- What to work on:
a – In the Bluetooth forum post, which two tools did the writer try besides the standard Bluetooth stack?
b – Write out the Bluetooth forum post word for word, from "I can transfer" up to and including "thing to connect...".

- Text excerpt:
* BEGIN *
I have been googling, but I have only found one million of posts about pulseaudio related stuff, which I am complete uninterested in. I just want to, you know, copy a file. How difficult can it get?

Since I am not what I'd call an expert in the bluetooth stack, I have also tried blueman and blueberry. They seem to do exactly the same: they both pair ok against the phone (pair, unpair, pair, unpair, that's what I do...). Neither of them can connect. Blueman fails silently, though in the terminal I can read something about removed devices or the like (can't remember the exact thing). Blueberry, on the other side, hangs there telling me that can't connect while I sit there enjoying the animated icon in that little window.

I can transfer files using bluetooth between this redmi phone and some other 3 phones or so that I have tested.

But I can't seem to figure how to transfer one file from or to my linux laptop. I suppose the first thing is getting the thing to connect...
* END *
- Data shown:
* BEGIN *
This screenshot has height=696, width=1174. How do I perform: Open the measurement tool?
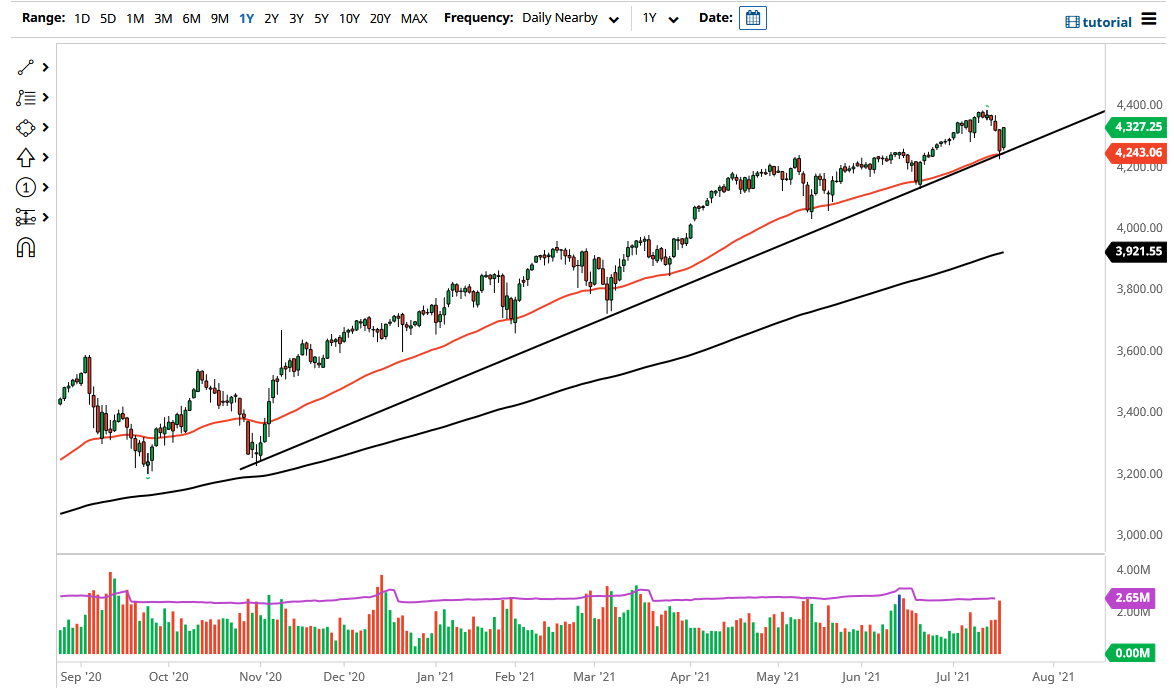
* END *
- Answers for the exercise:
a – Blueman and blueberry.

b –
I can transfer files using bluetooth between this redmi phone and some other 3 phones or so that I have tested.

But I can't seem to figure how to transfer one file from or to my linux laptop. I suppose the first thing is getting the thing to connect...